Den langen Marsch durch die Stadt meisterte Norbert tapfer – da käme so eine spontane Wunderheilung schon sehr gelegen…
Der kalte Wind treibt uns nach der Stadtbesichtigung wieder an einen Platz zum Aufwärmen - und Hunger macht sich auch schon wieder bemerkbar. Immerhin waren wir zwei Stunden unterwegs gewesen - da waren die frittierten Meeresfrüchte mit Creme-Kartoffeln, “Patatas Bravas”, ein wahrer Hochgenuss.
Zum Glück stieß Senõr González Gutiérres genau im richtigen Augenblick nach der Tour zu uns und zeigte uns diese Lokalität. Netterweise brachte er auch gleich die neuesten Ausgaben der Tageszeitungen für uns mit. Dort fanden wir uns jeweils auf der Titelseite wieder.
Nachdem alle satt waren, zogen wir nochmals los, um etwas Sonne zu tanken. Der Stadtpark bot sich dafür an, Natur tut gut.
Am Abend des letzten Tages in Palencia hatte Senõr González Gutiérrez noch eine Überraschung für unser Ensemble parat: wir waren in eine Art Kino eingeladen, das drei junge aufstrebende Musiker im Portrait zeigte. Außerdem hatten wir die Möglichkeit, mit Hilfe einer 3D - Brille, ins Innere zweier Instrumente zu schlüpfen. Dabei wurden u. a. die vielen Arbeitsschritte gezeigt, die nötig sind, um beispielsweise eine Violine zu bauen.
An dieser Stelle ein Dankeschön an Norbert, unseren spanisch sprechenden Tenor. Er moderierte nicht nur unser Konzert in der Landessprache, sondern übersetzte auch sonst alles, was so anfiel.
Nach diesem spannenden Programmpunkt verabschiedeten wir uns von Senõr Gonzáles Gutiérrez und zerstreuten uns wieder in kleine Grüppchen. An diesem letzten Abend zogen Michel und ich mit Georg, Karin und Jochen durch das weihnachtlich beleuchtete Palencia zur letzten und äußerst lohnenden Destination: wieder eine der vielen Bars - aber ein echter Volltreffer!
Der weltbeste Schinken ever, traumhafter Wein und das Glück, in der völlig überfüllten Location für fünf Personen einen Tisch zu ergattern.

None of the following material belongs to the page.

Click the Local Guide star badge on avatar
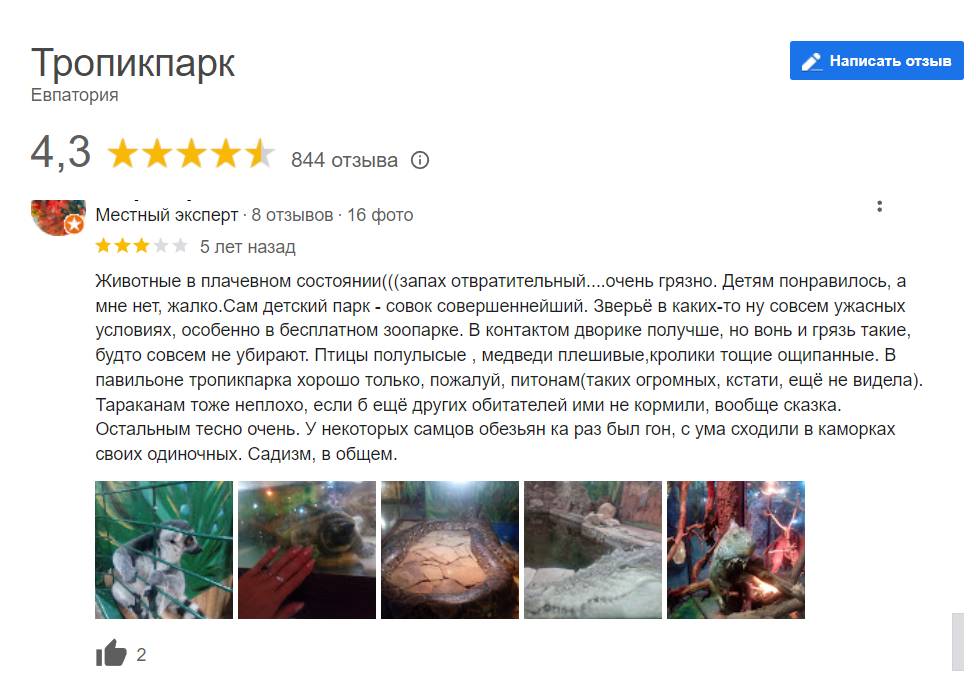Viewport: 976px width, 692px height. (x=74, y=224)

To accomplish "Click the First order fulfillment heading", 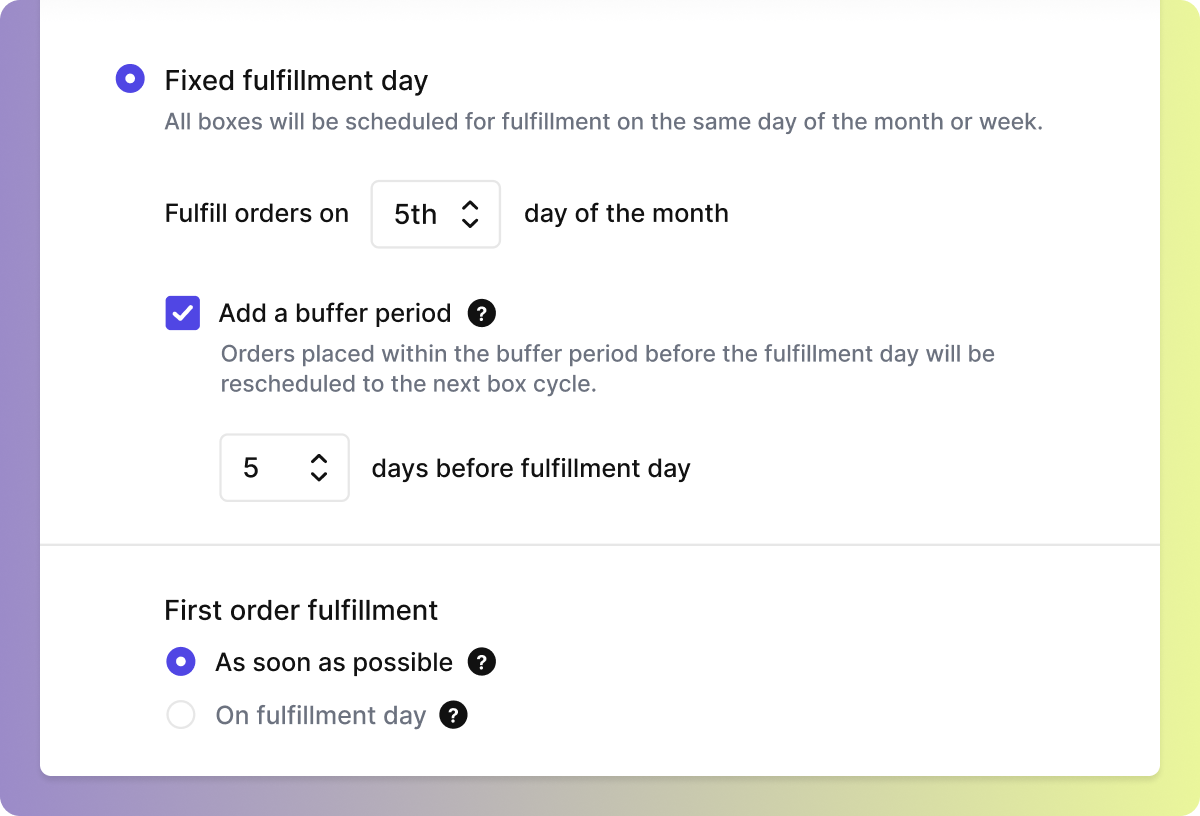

Immerhin war es ja Samstagabend und ganz Palencia war ebenfalls auf den Beinen. Wenn das kein Grund zum Feiern ist!
"Don Jamón" wird uns noch lange in Erinnerung bleiben.
Der 22. Dezember, unser Rückreisetag, begann früh. Um 7 Uhr mussten wir bereits in den Bus steigen, der uns zum Flughafen brachte, also wieder zu Fuß mit Sack und Pack durch die noch dunklen Straßen. Unser letzter Reisetag verlief soweit planmäßig, Flug von Bilbao via Frankfurt nach Linz.
Eine Chorreise im Zeichen von Anton Bruckner - eine großartige Erfahrung für uns alle.